▶ _Task requirements_
**a.** In the die-area estimate, answer each of these:
(i) What total area does the combined SRAM come to?
(ii) What memory cell size did Toshiba and Sony reach with their 65nm embedded DRAM process?
(iii) After the eDRAM is added, how much potential area is left to use?
**b.** Which distinct area figures stated in square millimeters (mm2) appear in the die-area estimate? List each value once.

We then used the patent as a guide and found the area taken up by the
aggregate 32Mbits of SRAM. Combined, we have 32MBits (LS) and 512KBits
(Registers) of SRAM which comes to 20.448 mm2. This brings our total area
used up to around 216.098mm2 and the potential area remaining to be tapped
at 63mm2.

Abstracted above the APUs and SRAM in the memory hierarchy is a layer of
eDRAM. The patent states 64MB, several press releases state 32MB (256MBit)
or more. I suggest that we start at 32MB and move up from there depending on
the size of the fudgefactor at the end. So, again, Pana used the released
specs of Sony and Toshiba's 65nm process for embedded RAM as found above.
Here's the relevant part:


Embedded DRAM cell wrote:
High-speed data processing requires a single-chip solution integrating
a microprocessor and embedded large volume memory. Toshiba is the only
semiconductor vendor able to offer commercial trench-capacitor DRAM
technology for 90nm-generation DRAM-embedded System LSI. Toshiba and Sony
have utilized 65nm process to technology to fabricate an embedded DRAM with
a cell size of 0.11um2, the world's smallest, which will allow DRAM with a
capacity of more than 256Mbit to be integrated on a single chip.



So, using this as a guide, you'll take up at least 29.528 mm2 of die area
(again, don't freak out with these numbers - there will be a fudgefactor to
eat up inefficiencies) which brings us to 245.626mm2 and leaves us with
34mm2 of potential area to utilize.


With those 34mm2, we need to fit 4 DMACs, TLBs, and then go from there to
work around the remaining control logic and wiring, inefficiencies which
weren't eaten up in the conservative 2mm2/APU factored in earlier as well as
places in which highest density hasn't been used (which we'd hope
[assume?!]) on a modular processor like this is to a minimum. Not sure of
the sizes of a DMAC, don't know where to start really, but there would
appear to be ample room, at least theoretically as 34mm2 on 65nm is a lot of
room indeed. For a general idea, that's roughly, the same amount of area as
an AMD Thoroughbred if it was built on the 65 nm process.



Before we get into inefficiencies, I do believe there is a strong case for
this to be a highly area efficient design. Between it being inherently
customized for a specific application, unlike, say the Power5, which
includes a high degree of modularity, it should be possible to make each
corpuscle highly optimized with a very attractive equilibrium between area,
power, and computational ability.


James Kahle, DesignChain.com wrote:
He directed some of his engineers to work from the bottom up, drafting
circuit designs for specific functional elements of the chip, while other
engineers were working from the top down, modeling the high-level
architecture and providing the definition of the chip instruction set.. As
with the high-level design, the implementation process is highly iterative,
with the engineers building simulations of how each section of the chip will
perform under real-life circumstances. "The trick is to achieve the right
stability of the chip's smaller pieces," explains Kahle, "and then to build
up bigger and bigger chunks, thereby improving the overall quality and
stability of the design.

▶ _Listed records_
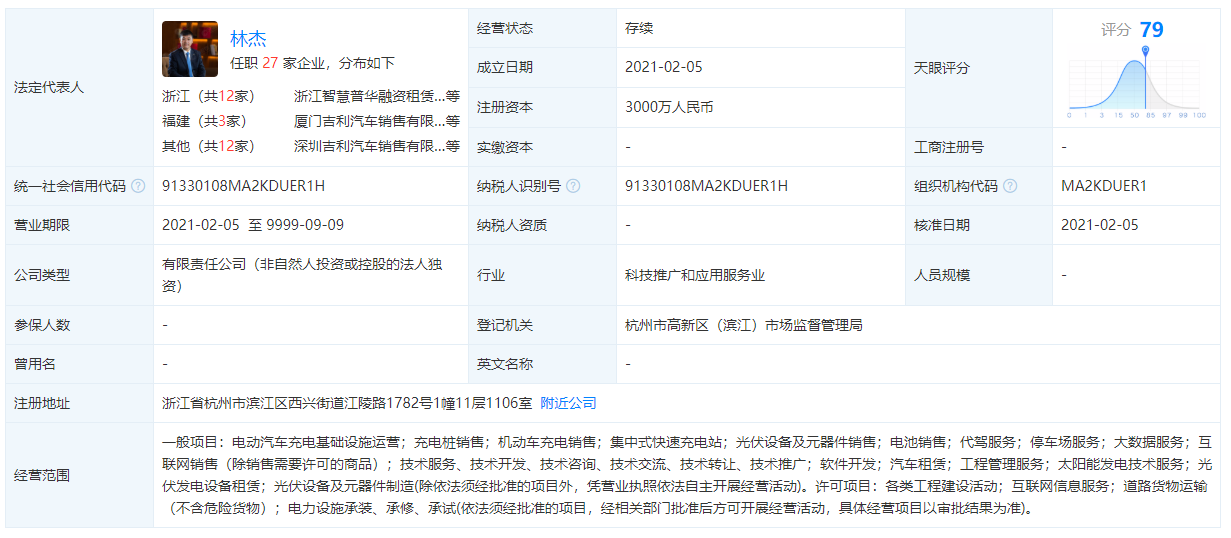Image resolution: width=1231 pixels, height=538 pixels.
Task: Click the help icon beside 统一社会信用代码
Action: coord(138,186)
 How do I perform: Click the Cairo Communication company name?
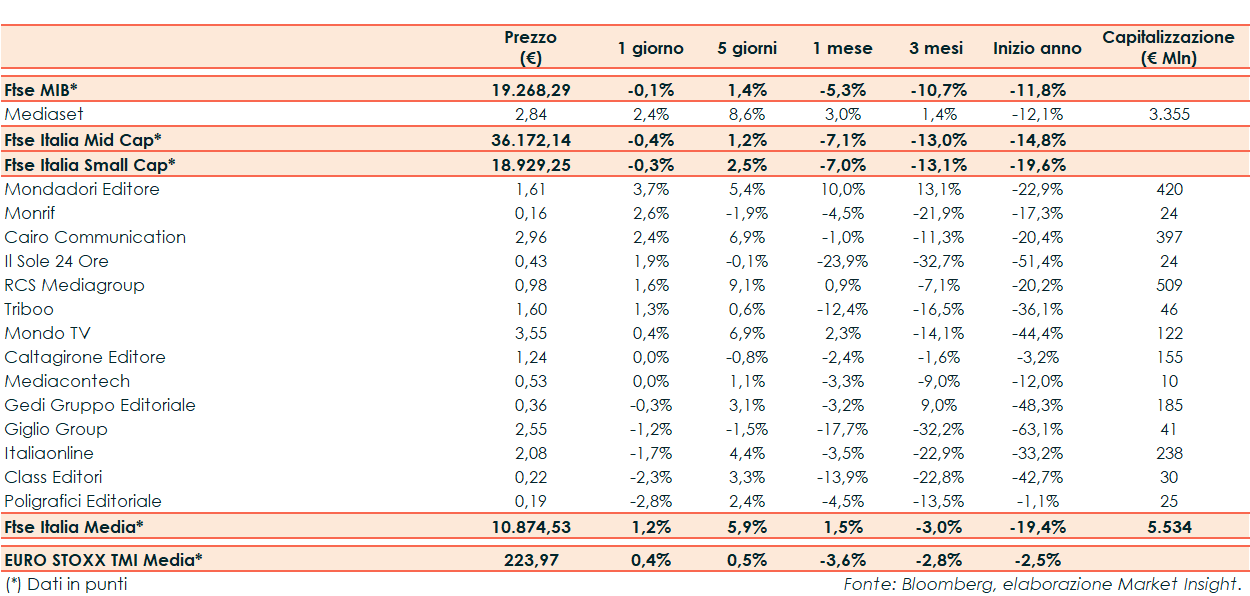[x=95, y=237]
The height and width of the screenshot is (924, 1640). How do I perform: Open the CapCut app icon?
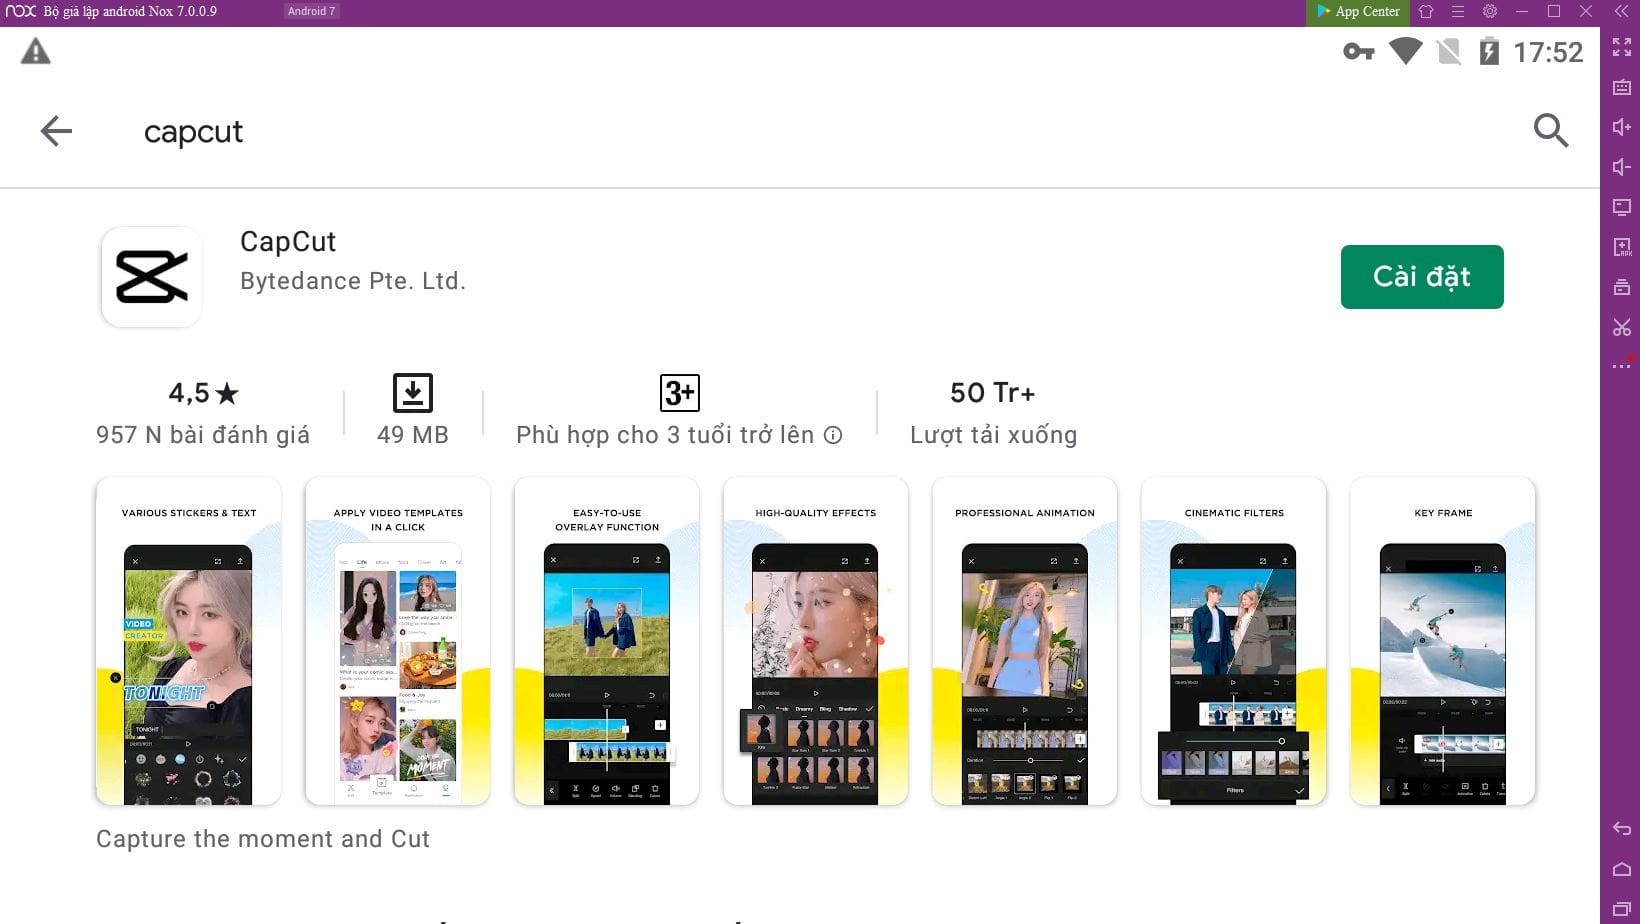pyautogui.click(x=152, y=277)
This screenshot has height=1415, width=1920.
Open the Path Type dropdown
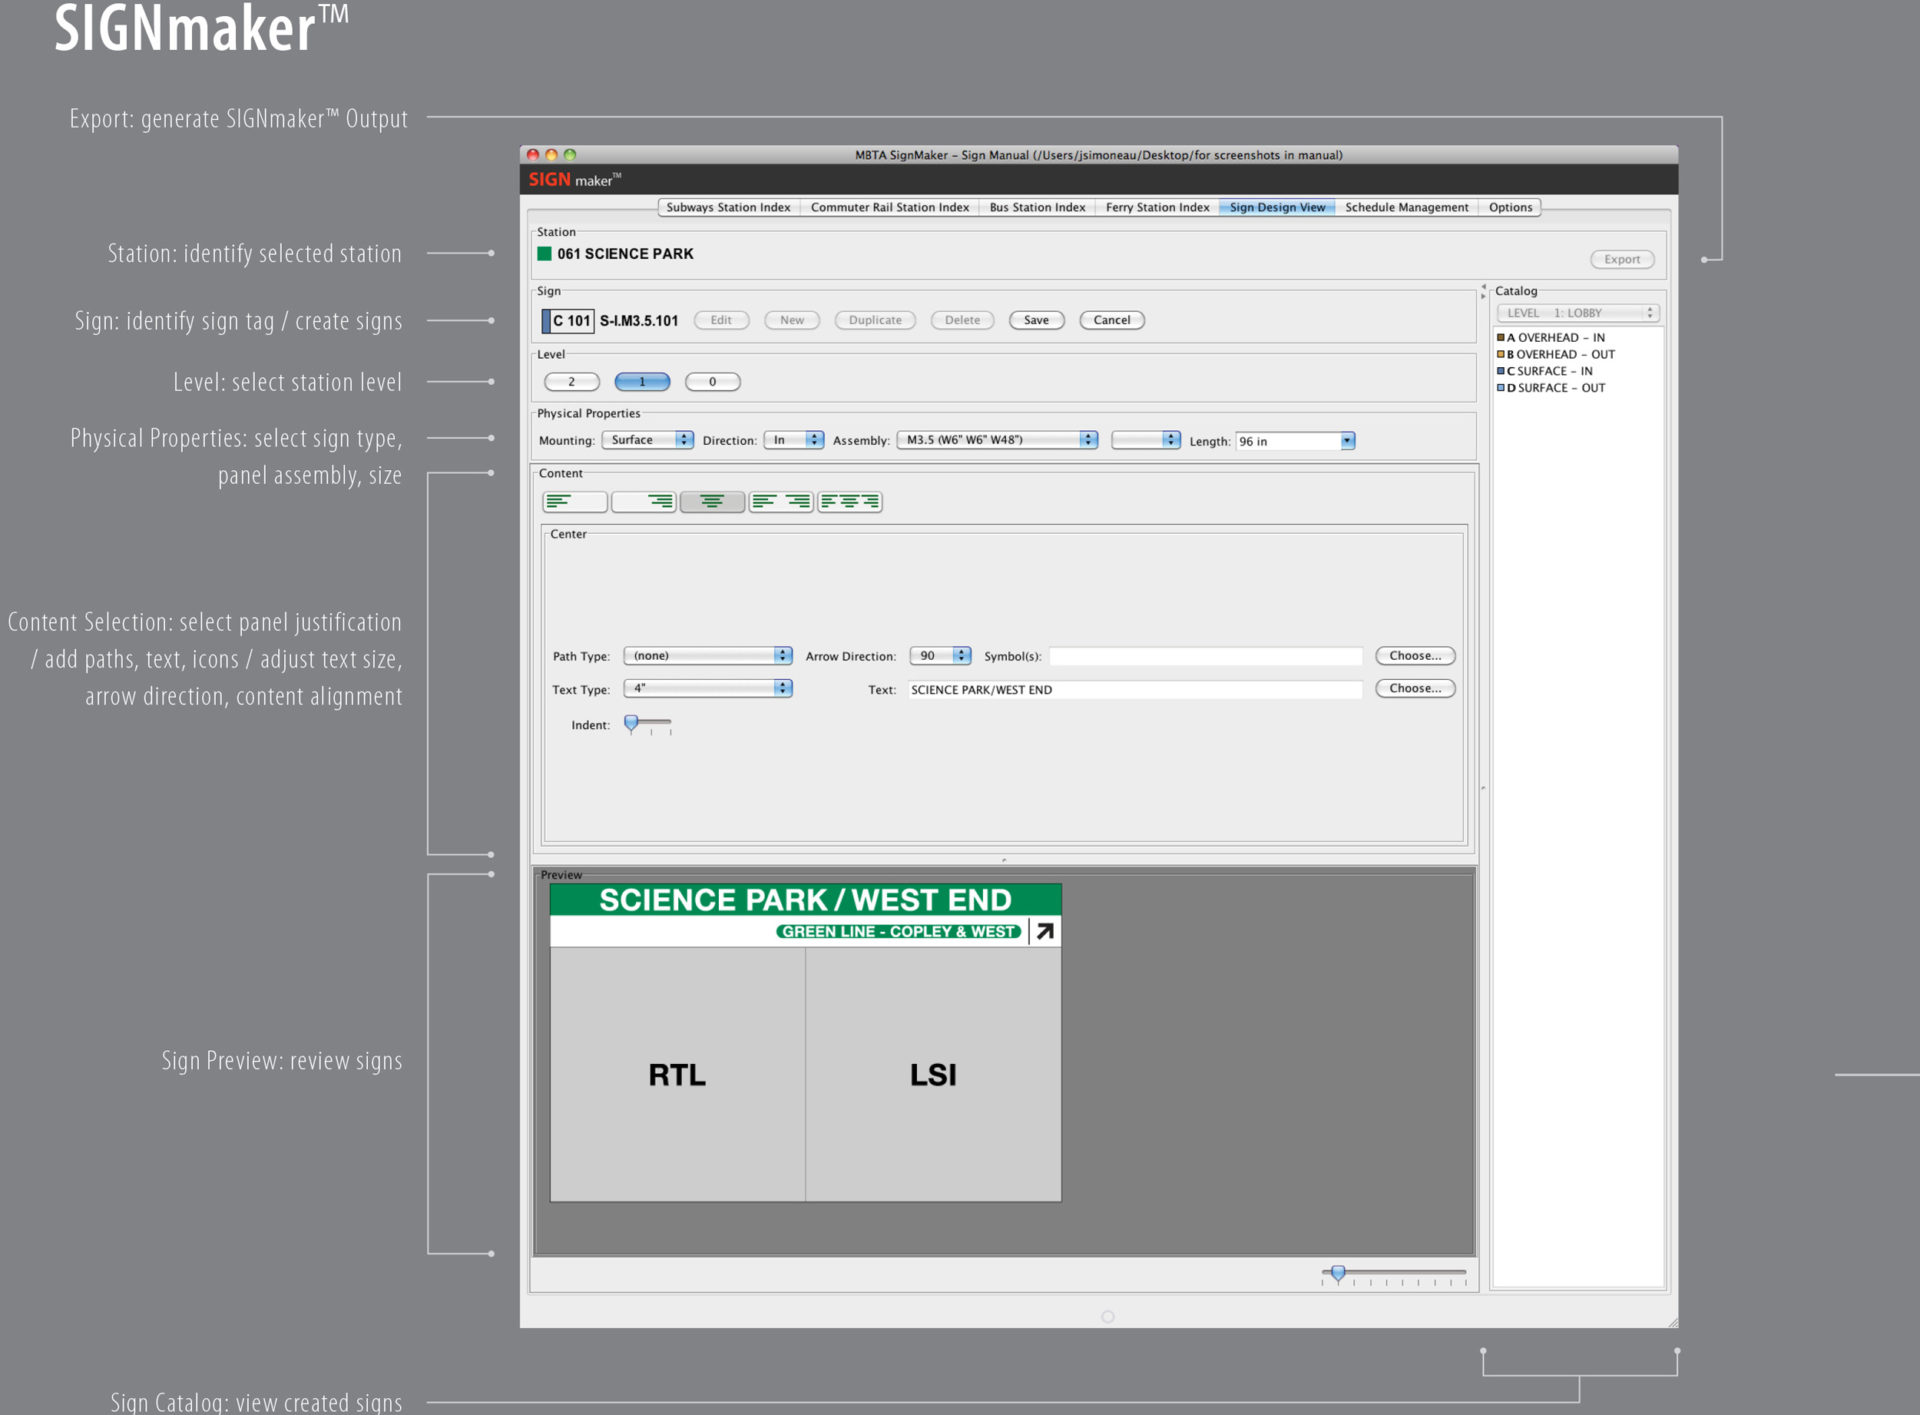[x=707, y=656]
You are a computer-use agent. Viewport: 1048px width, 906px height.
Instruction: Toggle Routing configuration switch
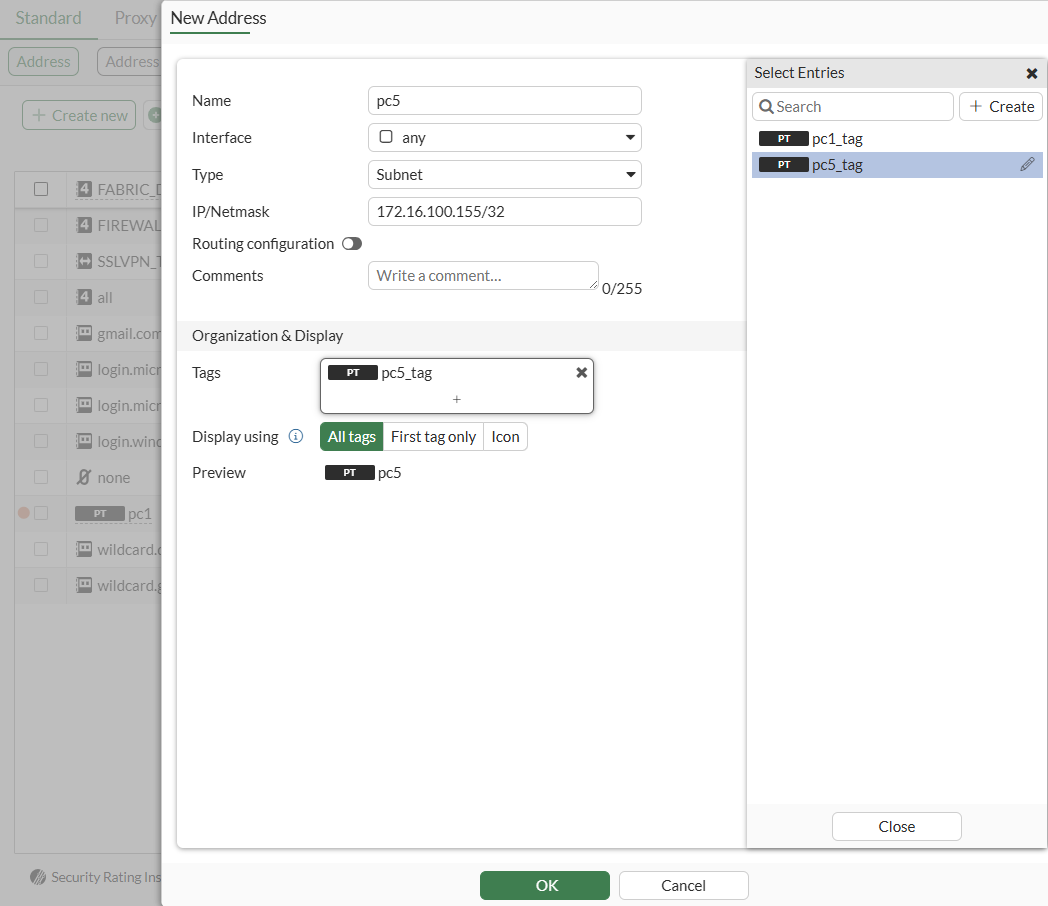click(x=352, y=244)
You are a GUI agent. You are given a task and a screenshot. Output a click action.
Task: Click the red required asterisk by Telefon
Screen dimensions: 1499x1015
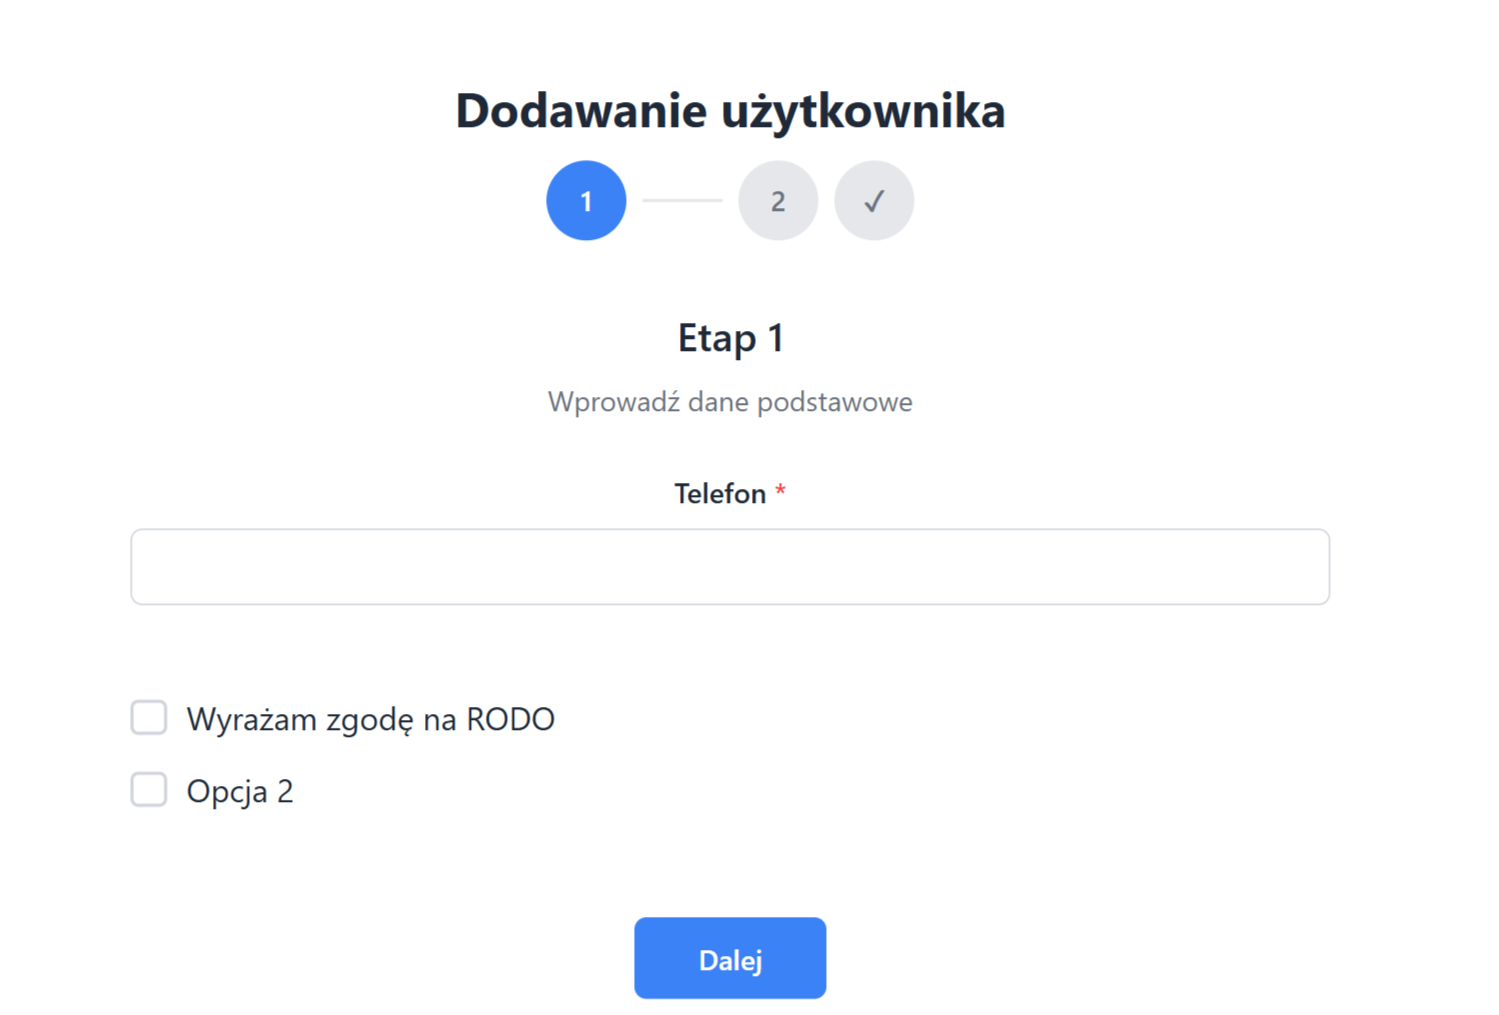click(780, 491)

▶ _Responses_
**a.**
(i) 20.448 mm2
(ii) 0.11um2
(iii) 34mm2

**b.** 20.448 mm2, 216.098mm2, 63mm2, 29.528 mm2, 245.626mm2, 34mm2, 2mm2 (per APU)